Mr. Leoni Sceti has also agreed to be bound by certain restrictive covenants for the benefit of the Company, including non-competition and non-solicitation restrictions that will continue in effect for 24 months following his employment with the Company.

 

A copy of Mr. Leoni Sceti’s employment agreement is being filed as Exhibit 99.1 to this Current Report on Form 8-K. A copy of the Company’s press release relating to Mr. Leoni Sceti’s appointment is being furnished as Exhibit 99.2 to this Current Report on Form 8-K. Exhibit 99.2 shall not be deemed “filed” for purposes of Section 18 of the Securities Exchange Act of 1934 (the “Exchange Act”) or otherwise subject to the liabilities under that Section and shall not be deemed to be incorporated by reference into any filing of the Company under the Securities Act or the Exchange Act.

 

(e) On April 14 and April 17, respectively, a duly constituted committee of the Board of Directors of the Company unanimously approved employment inducement awards of Series A Preferred Stock in the amount of 645,921 shares to Camillo Pane and 5,493,894 shares to Elio Leoni Sceti, respectively, who have been announced as the Company’s new EVP of Category Development and Chief Executive Officer, respectively. In addition, on April 14, 2014, a duly authorized committee of the Board of Directors of the Company approved the issuance and sale of 621,633 shares of Series A Preferred Stock under the Company’s Equity and Long-Term Incentive Plan, to Patrice de Talhouët, the Company’s Executive Vice President & Chief Financial Officer. The shares of Series A Preferred Stock issued to

 

Messrs. Leoni Sceti, Pane and de Talhouët have substantially similar terms. For a more complete description of the Series A Preferred Stock, see Item 3.03, which is incorporated by reference herein.

 

Item 5.03. Amendments to Articles of Incorporation or Bylaws; Change in Fiscal Year.

 

The Certificate of Designations became effective upon filing with the Secretary of State of the State of Delaware and it amends the Company’s Amended and Restated Certificate of Incorporation. The terms of the Series A Preferred Stock are more fully described in Item 3.03 of this Current Report on Form 8-K and the Certificate of Designations which is included as Exhibit 4.1 to this Current Report on Form 8-K, both of which are incorporated by reference herein.

 

Item 9.01. Financial Statements and Exhibits.

 

The following exhibits are furnished as part of this Current Report on Form 8-K:

 

4.1Certificate of Designations of Preferred Stock, Series A, dated April 17, 2015.

 

99.1Employment Agreement, by and between the Company and Elio Leoni Sceti, dated April 17, 2015.

 

99.2Press release of the Company, dated April 20, 2015, with respect to Mr.
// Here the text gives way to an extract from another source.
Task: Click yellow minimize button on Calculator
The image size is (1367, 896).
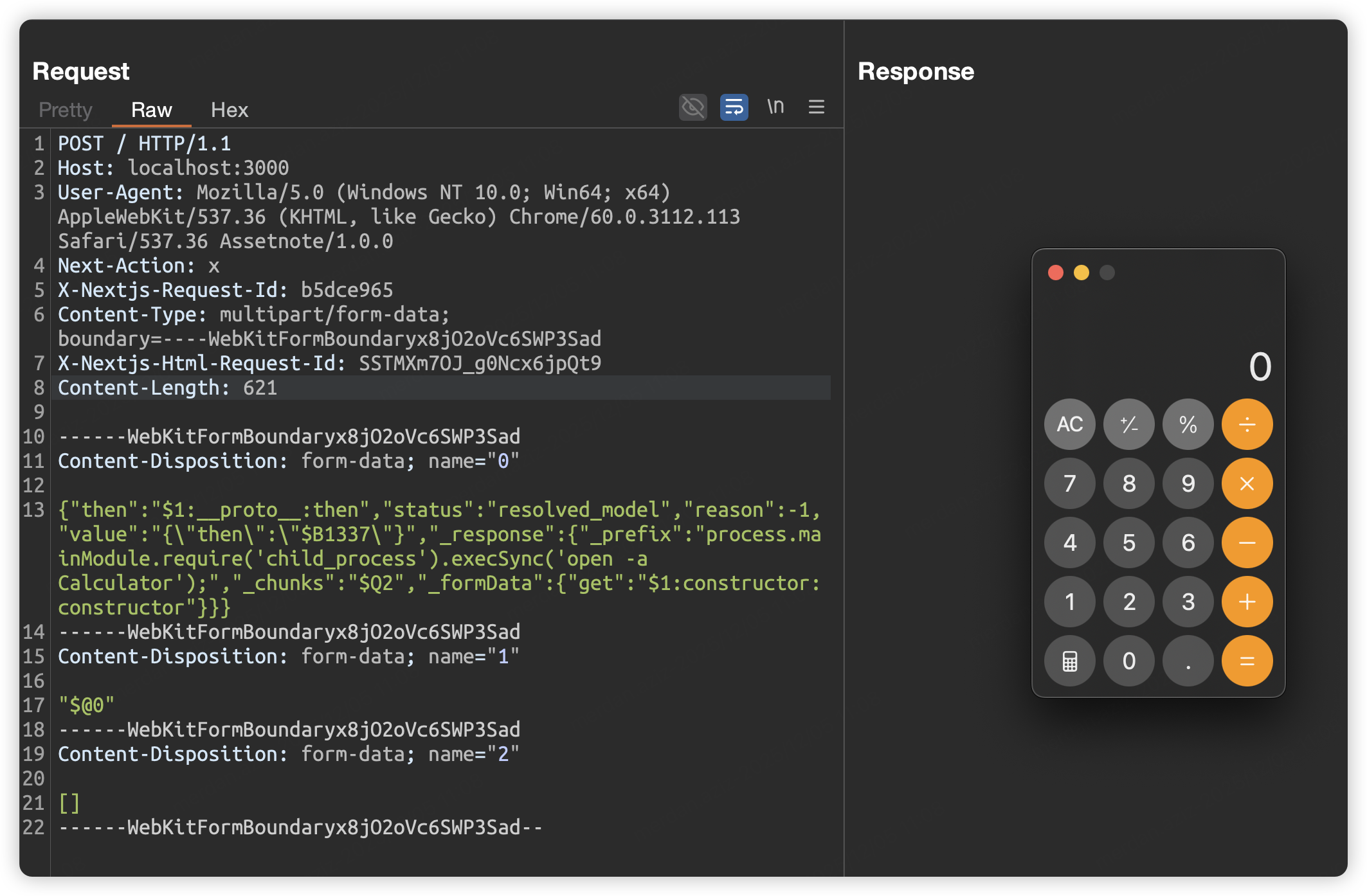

Leoni Sceti’s appointment.
 

SIGNATURE

 

Pursuant to the requirements of the Securities Exchange Act of 1934, the Registrant has duly caused this report to be signed on its behalf by the undersigned hereunto duly authorized.

 

    Coty Inc.  
    (Registrant)  
         
Date: April 20, 2015   By: /s/ Jules P. Kaufman  
    Name: Jules P. Kaufman  
    Title: Senior Vice President, General
Counsel and Secretary
 
 

EXHIBIT INDEX

 

Exhibit Number   Description of Exhibit
 4.1     Certificate of Designations of Preferred Stock, Series A, dated April 17, 2015.
       
99.1     Employment Agreement, by and between the Company and Elio Leoni Sceti, dated April 17, 2015.
       
99.2     Press release of the Company, dated April 20, 2015.